- Theatrical release poster
- Directed by: Pierre Koralnik
- Screenplay by: Frantz-André Burguet; Pierre Koralnik;
- Based on: ...et puis s'en vont by F.S. Gilbert
- Produced by: Roger Duchet; Nat Wachsberger;
- Starring: Serge Gainsbourg; Jane Birkin; Paul Nicholas; Curd Jurgens;
- Cinematography: Willy Kurant
- Edited by: Françoise Collin
- Music by: Serge Gainsbourg
- Production companies: Euro-France Films; Capitole Films; Produzioni Cinematografiche Europee; Roxy-Film;
- Release dates: September 2, 1970 (France); October 23, 1970 (West Germany); February 2, 1973 (Italy);
- Running time: 95 minutes
- Countries: France; Italy; West Germany;
- Language: French

= Cannabis (film) =

1970 film

Cannabis is a 1970 crime film directed by Pierre Koralnik. It is a co-production between France, West Germany and Italy. It stars Serge Gainsbourg, Jane Birkin, Paul Nicholas and Curd Jürgens.

==Cast==
- Serge Gainsbourg as Serge Morgan
- Jane Birkin as Jane
- Paul Nicholas as Paul
- Curd Jürgens as Henri Emery
- Gabriele Ferzetti as Inspector Bardeche
- Paul Albert Krumm as Lancan
- Yvette Lebon as Emery's Mistress
- Laurence Badie as Madame Carbona
- Rita Renoir
- Mario Brega

==Production==
Cannabis is Pierre Koralnik's first theatrical feature film. He had previously directed a television film Anna (1967) which featured music composed and performed by Serge Gainsbourg. Gainsbourg was appreciative of Koralnik's work and became friends with him and was determined to work with him again. Other crew members of Anna would return to work on Cannabis, including cinematographer Willy Kurant.

The producers of Cannabis took advantage of a relationship that had developed between Jane Birkin and Gainsbourg of their re-recorded version of the song "Je t'aime... moi non plus" which was released in 1969 and the film they had been in together that was a hit: The Pleasure Pit (1969). The film was produced by the Paris-based production companies Euro-France Films and Capitole Films and the Rome-based Produzioni cinematografiche Europee and the Munich-based Roxy Film GmbH. Some cast members such as Curd Jürgens and Gabriele Ferzetti were imposed by the German and Italian co-producers respectively. For a time, the film was known as Gymkhana, but the title Cannabis was imposed by the producers who felt the word was still taboo at the time and would help attract an audience.

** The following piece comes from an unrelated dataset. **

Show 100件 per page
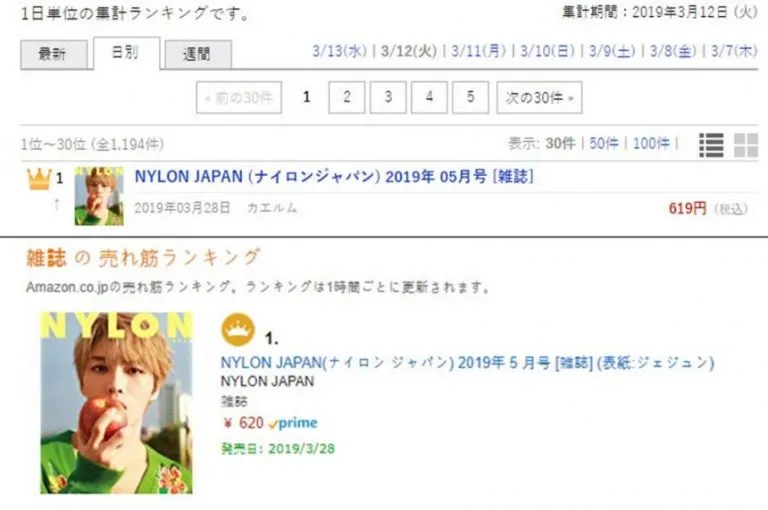This screenshot has height=510, width=768. pos(651,144)
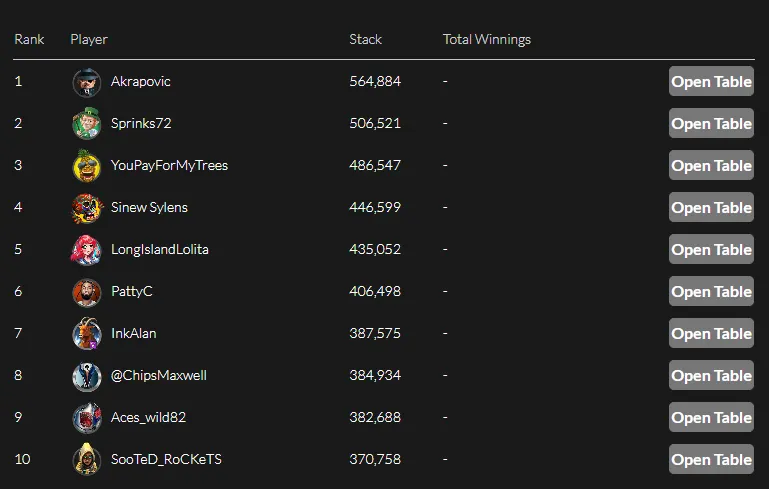Open Table for LongIslandLolita
The height and width of the screenshot is (489, 769).
[711, 250]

The film is based on the novel ... et puis s'en vont. The novel was credited to F.S. Gilbert, a pseudonym that was screenwriter Michel Fabre and Jacques Sergune. Koralnik said he was forced to use the book as the rights to have been brought as to feature Birkin and Gainsbourgh in "the best possible way." To write the screenplay, Koralnik partnered with Frantz-André Burguet, a novelist and literary critic who had previously cowritten dialogue for Vittorio De Seta's L'invitata (1969).

The film was shot between October 20 to December 15, 1969. Koralnik said the film suffered from the usual problems of international co-productions. Birkin said that Koralnik wanted to make a more personal film, one where the story had very little importance. The score for Cannabis was composed and written by Gainsbourg after the film had been shot. It was made with help from arranger Jean-Claude Vannier, with whom Gainsbourg would again collaborate again with for his album Histoire de Melody Nelson (1971).

==Release==
Cannabis was released in France on September 2, 1970. The film's box office in France had 405,079 entries which the authors of French Thrillers of the 1970s: Volume I, Crime Films (2026) described as a "box office disappointment." Cannabis was later screened in West Germany in October 23, 1970 and February 2, 1973 in Italy.

The film was released on December 19, 1973 in Macon, Georgia as The Mafia Wants Blood. It was released on VHS in 1987 by Star Classics as French Intrigue.